-- DATA TO EXAMINE follows --
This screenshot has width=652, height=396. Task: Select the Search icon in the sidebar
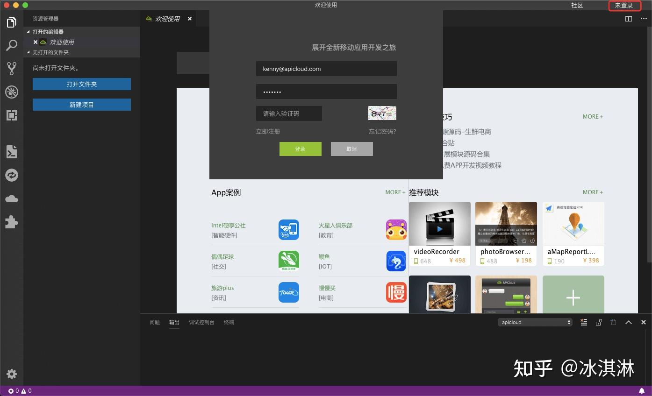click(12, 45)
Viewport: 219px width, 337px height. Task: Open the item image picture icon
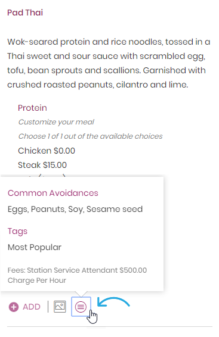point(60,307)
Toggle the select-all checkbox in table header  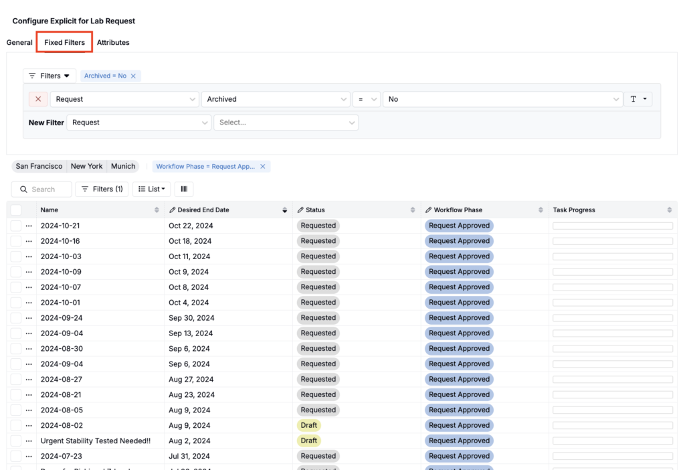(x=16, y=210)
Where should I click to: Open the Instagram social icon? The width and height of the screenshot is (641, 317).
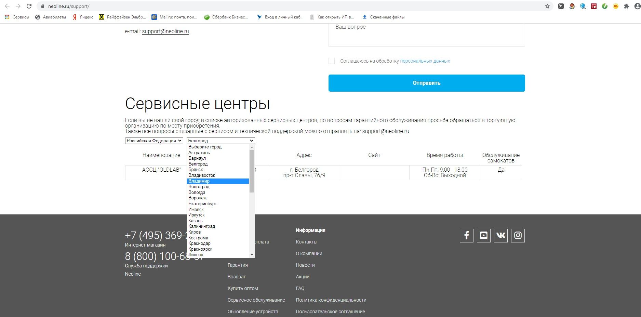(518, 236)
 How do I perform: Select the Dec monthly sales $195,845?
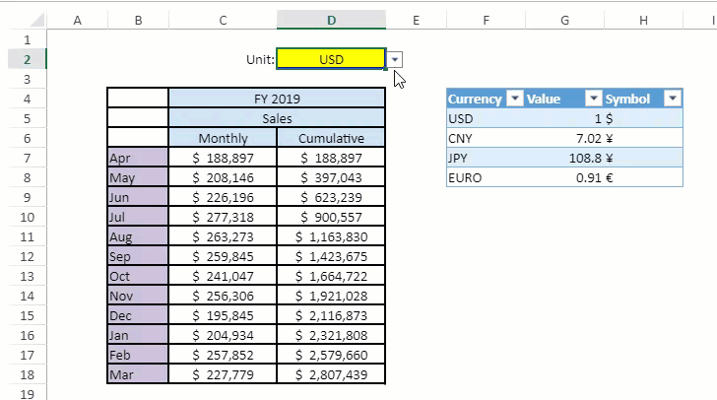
-- DATA TO EXAMINE concluded --
-- DATA TO EXAMINE follows --
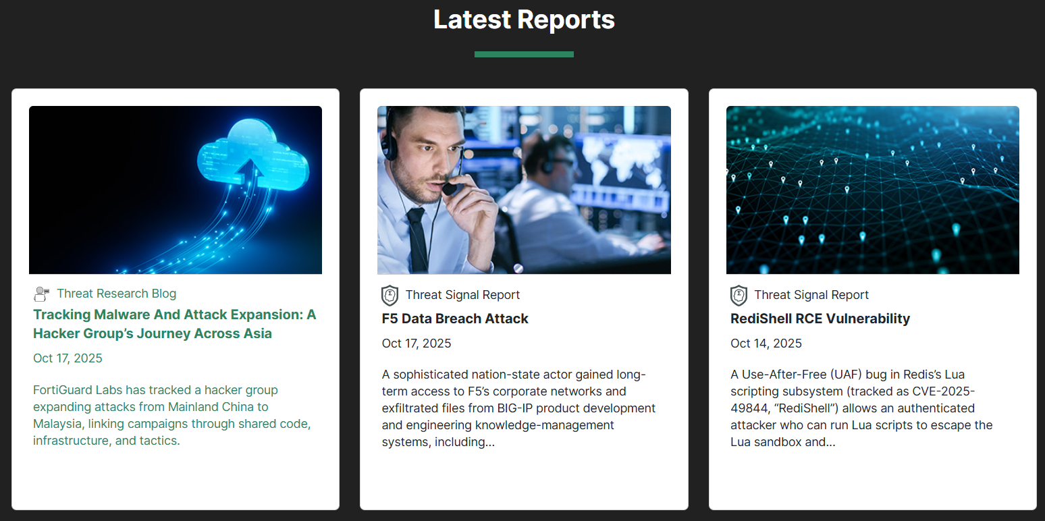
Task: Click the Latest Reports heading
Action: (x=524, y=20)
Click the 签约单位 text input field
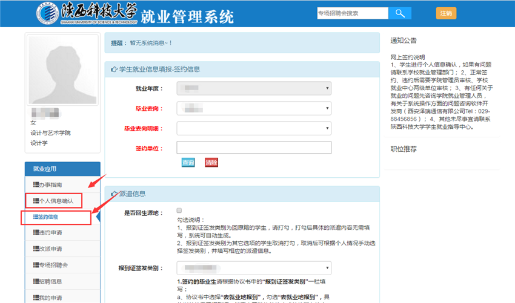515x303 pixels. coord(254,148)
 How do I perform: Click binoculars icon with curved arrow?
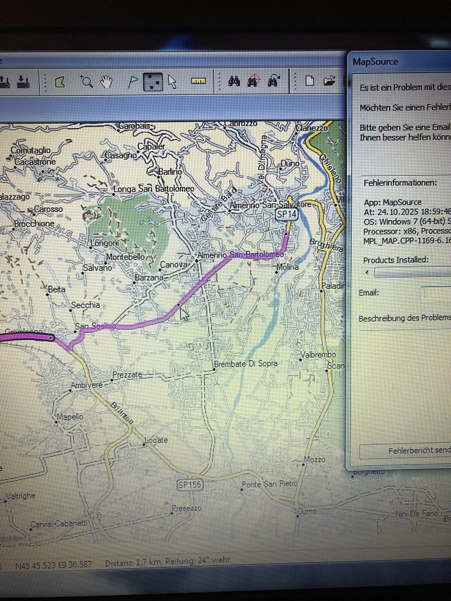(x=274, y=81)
-- DATA TO EXAMINE concluded --
> **WORK INSTRUCTION**
Above, find the line holding "Where should I" and the line holding "How do I perform: Select". Print exactly those two lines and every line between them, but no pictures.

> **WRITTEN SOLUTION**
Where should I click to: Open the Instagram social icon? The width and height of the screenshot is (641, 317).
(518, 236)
 How do I perform: Select the Dec monthly sales $195,845?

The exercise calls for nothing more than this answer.